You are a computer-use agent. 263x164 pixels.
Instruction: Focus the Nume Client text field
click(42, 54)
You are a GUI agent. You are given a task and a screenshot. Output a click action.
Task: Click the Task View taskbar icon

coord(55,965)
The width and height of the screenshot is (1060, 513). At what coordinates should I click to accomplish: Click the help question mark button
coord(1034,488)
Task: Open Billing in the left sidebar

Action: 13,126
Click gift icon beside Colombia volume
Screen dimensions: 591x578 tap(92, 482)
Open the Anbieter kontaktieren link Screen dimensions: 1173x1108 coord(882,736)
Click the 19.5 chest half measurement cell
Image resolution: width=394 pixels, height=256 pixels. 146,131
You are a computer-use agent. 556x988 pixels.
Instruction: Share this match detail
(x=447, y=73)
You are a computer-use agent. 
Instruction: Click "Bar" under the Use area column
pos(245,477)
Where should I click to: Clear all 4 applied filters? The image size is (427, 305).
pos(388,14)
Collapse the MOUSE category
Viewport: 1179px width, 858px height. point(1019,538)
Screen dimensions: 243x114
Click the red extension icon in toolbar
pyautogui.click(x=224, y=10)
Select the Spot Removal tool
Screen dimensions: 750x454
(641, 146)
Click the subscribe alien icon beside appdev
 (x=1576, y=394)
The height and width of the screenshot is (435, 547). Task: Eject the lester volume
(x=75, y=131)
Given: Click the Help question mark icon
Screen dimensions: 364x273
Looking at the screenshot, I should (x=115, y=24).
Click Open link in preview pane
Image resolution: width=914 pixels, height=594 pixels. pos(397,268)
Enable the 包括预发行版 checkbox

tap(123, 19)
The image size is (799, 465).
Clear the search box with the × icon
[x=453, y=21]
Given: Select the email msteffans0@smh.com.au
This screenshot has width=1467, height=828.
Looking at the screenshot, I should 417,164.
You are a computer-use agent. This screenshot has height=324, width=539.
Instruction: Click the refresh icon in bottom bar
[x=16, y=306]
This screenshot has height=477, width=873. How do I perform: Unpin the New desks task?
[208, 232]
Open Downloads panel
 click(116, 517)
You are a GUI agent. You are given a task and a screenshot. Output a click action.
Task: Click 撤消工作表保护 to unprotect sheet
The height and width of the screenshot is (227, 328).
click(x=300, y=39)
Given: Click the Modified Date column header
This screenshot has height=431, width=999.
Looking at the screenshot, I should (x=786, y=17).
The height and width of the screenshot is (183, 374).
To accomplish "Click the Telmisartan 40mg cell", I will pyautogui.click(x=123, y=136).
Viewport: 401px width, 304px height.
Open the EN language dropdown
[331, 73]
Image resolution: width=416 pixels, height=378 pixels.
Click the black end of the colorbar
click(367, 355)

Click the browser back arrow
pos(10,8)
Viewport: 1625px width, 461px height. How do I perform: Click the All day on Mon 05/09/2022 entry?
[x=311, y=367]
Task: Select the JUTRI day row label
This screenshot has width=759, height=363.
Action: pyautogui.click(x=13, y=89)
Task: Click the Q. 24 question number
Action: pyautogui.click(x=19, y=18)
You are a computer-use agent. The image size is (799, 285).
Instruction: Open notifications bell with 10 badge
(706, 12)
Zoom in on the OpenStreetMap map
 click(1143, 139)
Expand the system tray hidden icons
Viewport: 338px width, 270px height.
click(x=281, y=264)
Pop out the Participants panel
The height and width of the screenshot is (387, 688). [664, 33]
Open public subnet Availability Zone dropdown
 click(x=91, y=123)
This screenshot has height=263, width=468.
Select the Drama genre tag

________________

> _What you should do_
Your answer must be the complete data, repeated word for word.

> _Written solution_
You are a computer-use agent. 263x164 pixels.
Instruction: Focus the Nume Client text field
click(42, 54)
You are a GUI agent. You are given a task and a screenshot. Output a click action.
Task: Click the Task View taskbar icon

coord(55,965)
The width and height of the screenshot is (1060, 513). At what coordinates should I click to accomplish: Click the help question mark button
coord(1034,488)
Task: Open Billing in the left sidebar

Action: 13,126
Click gift icon beside Colombia volume
Screen dimensions: 591x578 tap(92, 482)
Open the Anbieter kontaktieren link Screen dimensions: 1173x1108 coord(882,736)
Click the 19.5 chest half measurement cell
Image resolution: width=394 pixels, height=256 pixels. 146,131
You are a computer-use agent. 556x988 pixels.
Instruction: Share this match detail
(x=447, y=73)
You are a computer-use agent. 
Instruction: Click "Bar" under the Use area column
pos(245,477)
Where should I click to: Clear all 4 applied filters? The image size is (427, 305).
pos(388,14)
Collapse the MOUSE category
Viewport: 1179px width, 858px height. point(1019,538)
Screen dimensions: 243x114
Click the red extension icon in toolbar
pyautogui.click(x=224, y=10)
Select the Spot Removal tool
Screen dimensions: 750x454
(641, 146)
Click the subscribe alien icon beside appdev
 (x=1576, y=394)
The height and width of the screenshot is (435, 547). Task: Eject the lester volume
(x=75, y=131)
Given: Click the Help question mark icon
Screen dimensions: 364x273
Looking at the screenshot, I should (x=115, y=24).
Click Open link in preview pane
Image resolution: width=914 pixels, height=594 pixels. pos(397,268)
Enable the 包括预发行版 checkbox

tap(123, 19)
The image size is (799, 465).
Clear the search box with the × icon
[x=453, y=21]
Given: Select the email msteffans0@smh.com.au
This screenshot has width=1467, height=828.
Looking at the screenshot, I should 417,164.
You are a computer-use agent. This screenshot has height=324, width=539.
Instruction: Click the refresh icon in bottom bar
[x=16, y=306]
This screenshot has height=477, width=873. How do I perform: Unpin the New desks task?
[208, 232]
Open Downloads panel
 click(116, 517)
You are a GUI agent. You are given a task and a screenshot. Output a click action.
Task: Click 撤消工作表保护 to unprotect sheet
The height and width of the screenshot is (227, 328).
click(x=300, y=39)
Given: Click the Modified Date column header
This screenshot has height=431, width=999.
Looking at the screenshot, I should (x=786, y=17).
The height and width of the screenshot is (183, 374).
To accomplish "Click the Telmisartan 40mg cell", I will pyautogui.click(x=123, y=136).
Viewport: 401px width, 304px height.
Open the EN language dropdown
[331, 73]
Image resolution: width=416 pixels, height=378 pixels.
Click the black end of the colorbar
click(367, 355)

Click the browser back arrow
pos(10,8)
Viewport: 1625px width, 461px height. How do I perform: Click the All day on Mon 05/09/2022 entry?
[x=311, y=367]
Task: Select the JUTRI day row label
This screenshot has width=759, height=363.
Action: pyautogui.click(x=13, y=89)
Task: Click the Q. 24 question number
Action: pyautogui.click(x=19, y=18)
You are a computer-use agent. The image size is (799, 285).
Instruction: Open notifications bell with 10 badge
(706, 12)
Zoom in on the OpenStreetMap map
 click(1143, 139)
Expand the system tray hidden icons
Viewport: 338px width, 270px height.
click(x=281, y=264)
Pop out the Participants panel
The height and width of the screenshot is (387, 688). [664, 33]
Open public subnet Availability Zone dropdown
 click(x=91, y=123)
This screenshot has height=263, width=468.
Select the Drama genre tag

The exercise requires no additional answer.